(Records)
──────────────────────────────

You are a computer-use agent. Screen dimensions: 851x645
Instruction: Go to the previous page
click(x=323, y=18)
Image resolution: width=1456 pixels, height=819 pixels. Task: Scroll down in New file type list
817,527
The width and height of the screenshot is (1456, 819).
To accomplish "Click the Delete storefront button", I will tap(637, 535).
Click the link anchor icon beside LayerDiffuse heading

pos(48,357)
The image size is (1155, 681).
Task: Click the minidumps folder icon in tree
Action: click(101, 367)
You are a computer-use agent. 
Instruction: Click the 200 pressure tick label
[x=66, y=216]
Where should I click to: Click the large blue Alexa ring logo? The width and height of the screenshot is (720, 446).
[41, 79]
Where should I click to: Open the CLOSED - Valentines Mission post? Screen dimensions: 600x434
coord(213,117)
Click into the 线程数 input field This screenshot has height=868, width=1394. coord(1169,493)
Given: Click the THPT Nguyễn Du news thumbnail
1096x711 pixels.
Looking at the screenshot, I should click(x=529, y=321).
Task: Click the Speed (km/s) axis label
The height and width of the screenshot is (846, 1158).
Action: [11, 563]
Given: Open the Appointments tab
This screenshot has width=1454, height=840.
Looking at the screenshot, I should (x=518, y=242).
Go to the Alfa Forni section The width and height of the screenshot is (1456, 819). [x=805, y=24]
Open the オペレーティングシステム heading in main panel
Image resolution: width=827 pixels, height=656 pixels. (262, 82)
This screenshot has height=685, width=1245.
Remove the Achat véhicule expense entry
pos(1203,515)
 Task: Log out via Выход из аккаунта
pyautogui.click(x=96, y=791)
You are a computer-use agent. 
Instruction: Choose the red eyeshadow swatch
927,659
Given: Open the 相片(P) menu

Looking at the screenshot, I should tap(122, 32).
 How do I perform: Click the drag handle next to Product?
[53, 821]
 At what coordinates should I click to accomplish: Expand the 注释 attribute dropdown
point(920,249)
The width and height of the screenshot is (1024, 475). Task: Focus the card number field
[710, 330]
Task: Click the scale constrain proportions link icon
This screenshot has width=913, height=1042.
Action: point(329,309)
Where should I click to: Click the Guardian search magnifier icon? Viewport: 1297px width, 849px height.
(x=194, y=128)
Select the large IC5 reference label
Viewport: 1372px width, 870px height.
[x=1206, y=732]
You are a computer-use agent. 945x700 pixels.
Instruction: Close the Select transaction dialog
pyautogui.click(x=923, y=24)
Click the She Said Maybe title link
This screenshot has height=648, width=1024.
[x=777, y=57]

──────────────────────────────

Rewrite the material from the line containing "The width and height of the screenshot is (1024, 475)." through the end of the material, renaming "magnifier icon" to "magnifying glass icon" and leaving everything else unchanged.

The width and height of the screenshot is (1024, 475). Task: Focus the card number field
[710, 330]
Task: Click the scale constrain proportions link icon
This screenshot has width=913, height=1042.
Action: point(329,309)
Where should I click to: Click the Guardian search magnifying glass icon? Viewport: 1297px width, 849px height.
(x=194, y=128)
Select the large IC5 reference label
Viewport: 1372px width, 870px height.
[x=1206, y=732]
You are a computer-use agent. 945x700 pixels.
Instruction: Close the Select transaction dialog
pyautogui.click(x=923, y=24)
Click the She Said Maybe title link
This screenshot has height=648, width=1024.
[x=777, y=57]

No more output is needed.